This is the official PyTorch implementation of the CVPR 2020 paper "TransMoMo: Invariance-Driven Unsupervised Video Motion Retargeting".

Overview

TransMoMo: Invariance-Driven Unsupervised Video Motion Retargeting

Python Pytorch

Project Page | YouTube | Paper

This is the official PyTorch implementation of the CVPR 2020 paper "TransMoMo: Invariance-Driven Unsupervised Video Motion Retargeting".

Environment

conda install pytorch torchvision cudatoolkit=<your cuda version>
conda install pyyaml scikit-image scikit-learn opencv
pip install -r requirements.txt

Data

Mixamo

Mixamo is a synthesized 3D character animation dataset.

  1. Download mixamo data here.
  2. Extract under data/mixamo

For directions for downloading 3D Mixamo data please refer to this link.

SoloDance

SoloDance is a collection of dancing videos on youtube. We use DensePose to extract skeleton sequences from these videos for training.

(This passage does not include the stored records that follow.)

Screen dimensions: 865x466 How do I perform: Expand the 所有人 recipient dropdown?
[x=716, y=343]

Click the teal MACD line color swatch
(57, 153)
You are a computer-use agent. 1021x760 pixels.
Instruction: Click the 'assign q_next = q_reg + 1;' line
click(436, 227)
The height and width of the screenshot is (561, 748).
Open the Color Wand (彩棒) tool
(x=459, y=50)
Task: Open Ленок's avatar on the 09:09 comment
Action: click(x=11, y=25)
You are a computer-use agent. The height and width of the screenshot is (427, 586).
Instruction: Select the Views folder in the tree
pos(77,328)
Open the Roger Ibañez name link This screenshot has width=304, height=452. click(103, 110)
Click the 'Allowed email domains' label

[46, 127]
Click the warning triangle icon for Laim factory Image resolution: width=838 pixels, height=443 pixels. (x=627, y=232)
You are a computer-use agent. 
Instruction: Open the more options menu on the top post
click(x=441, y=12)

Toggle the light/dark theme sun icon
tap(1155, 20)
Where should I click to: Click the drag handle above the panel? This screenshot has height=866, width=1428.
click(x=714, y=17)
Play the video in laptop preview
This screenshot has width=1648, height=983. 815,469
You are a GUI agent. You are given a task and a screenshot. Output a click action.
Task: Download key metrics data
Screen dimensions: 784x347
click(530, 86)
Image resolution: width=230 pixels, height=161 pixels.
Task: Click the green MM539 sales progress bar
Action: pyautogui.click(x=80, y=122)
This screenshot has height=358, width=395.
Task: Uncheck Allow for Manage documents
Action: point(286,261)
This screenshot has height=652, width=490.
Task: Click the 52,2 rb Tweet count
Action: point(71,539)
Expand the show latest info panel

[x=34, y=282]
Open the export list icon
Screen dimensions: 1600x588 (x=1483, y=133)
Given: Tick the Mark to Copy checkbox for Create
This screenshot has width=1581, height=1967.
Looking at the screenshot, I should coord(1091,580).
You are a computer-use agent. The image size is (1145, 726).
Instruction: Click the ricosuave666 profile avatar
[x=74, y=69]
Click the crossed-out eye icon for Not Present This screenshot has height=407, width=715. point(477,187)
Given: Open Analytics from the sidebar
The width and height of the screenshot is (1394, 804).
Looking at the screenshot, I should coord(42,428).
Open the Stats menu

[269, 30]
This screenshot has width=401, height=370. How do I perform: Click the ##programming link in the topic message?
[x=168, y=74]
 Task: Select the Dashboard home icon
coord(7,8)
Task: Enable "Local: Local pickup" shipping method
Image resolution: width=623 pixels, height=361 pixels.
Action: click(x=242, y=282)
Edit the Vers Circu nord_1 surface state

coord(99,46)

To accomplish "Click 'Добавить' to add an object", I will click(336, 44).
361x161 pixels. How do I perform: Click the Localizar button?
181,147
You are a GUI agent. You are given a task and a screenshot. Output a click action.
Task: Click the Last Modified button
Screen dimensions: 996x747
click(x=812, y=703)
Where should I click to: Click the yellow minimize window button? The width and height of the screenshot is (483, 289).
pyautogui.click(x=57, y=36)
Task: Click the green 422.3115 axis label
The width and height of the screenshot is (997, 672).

  1. Download the extracted skeleton sequences here.
  2. Extract under data/solo_dance

The original videos can be downloaded here.

Preprocessing

run sh scripts/preprocess.sh to preprocess the two datasets above.

Pretrained model

Download the pretrained models here.

Inference

  1. For Skeleton Extraction, please consider using a pose estimation library such as Detectron2. We require the input skeleton sequences to be in the format of a numpy .npy file:

    • The file should contain an array with shape 15 x 2 x length.
    • The first dimension (15) corresponds the 15 body joint defined here.
    • The second dimension (2) corresponds to x and y coordinates.
    • The third dimension (length) is the temporal dimension.
  2. For Motion Retargeting Network, we provide the sample command for inference:

python infer_pair.py 
--config configs/transmomo.yaml 
--checkpoint transmomo_mixamo_36_800_24/checkpoints/autoencoder_00200000.pt # replace with actual path
--source a.npy  # replace with actual path
--target b.npy  # replace with actual path
--source_width 1280 --source_height 720 
--target_height 1920 --target_width 1080
  1. For Skeleton-to-Video Rendering, please refer to Everybody Dance Now.

Training

To train the Motion Retargeting Network, run

python train.py --config configs/transmomo.yaml

To train on the SoloDance dataest, run

python train.py --config configs/transmomo_solo_dance.yaml

Testing

For testing motion retargeting MSE, first generate the motion-retargeted motions with

python test.py
--config configs/transmomo.yaml # replace with the actual config used for training
--checkpoint transmomo_mixamo_36_800_24/checkpoints/autoencoder_00200000.pt
--out_dir transmomo_mixamo_36_800_24_results # replace actual path to output directory

And then compute MSE by

python scripts/compute_mse.py 
--in_dir transmomo_mixamo_36_800_24_results # replace with the previous output directory

Project Structure

transmomo.pytorch
├── configs - configuration files
├── data - place for storing data
├── docs - documentations
├── lib
│   ├── data.py - datasets and dataLoaders
│   ├── networks - encoders, decoders, discriminators, etc.
│   ├── trainer.py - training pipeline
│   ├── loss.py - loss functions
│   ├── operation.py - operations, e.g. rotation, projection, etc.
│   └── util - utility functions
├── out - place for storing output
├── infer_pair.py - perform motion retargeting
├── render_interpolate.py - perform motion and body interpolation
├── scripts - scripts for data processing and experiments
├── test.py - test MSE
└── train.py - main entrance for training

TODOs

  • Detailed documentation

  • Add example files

  • Release in-the-wild dancing video dataset (unannotated)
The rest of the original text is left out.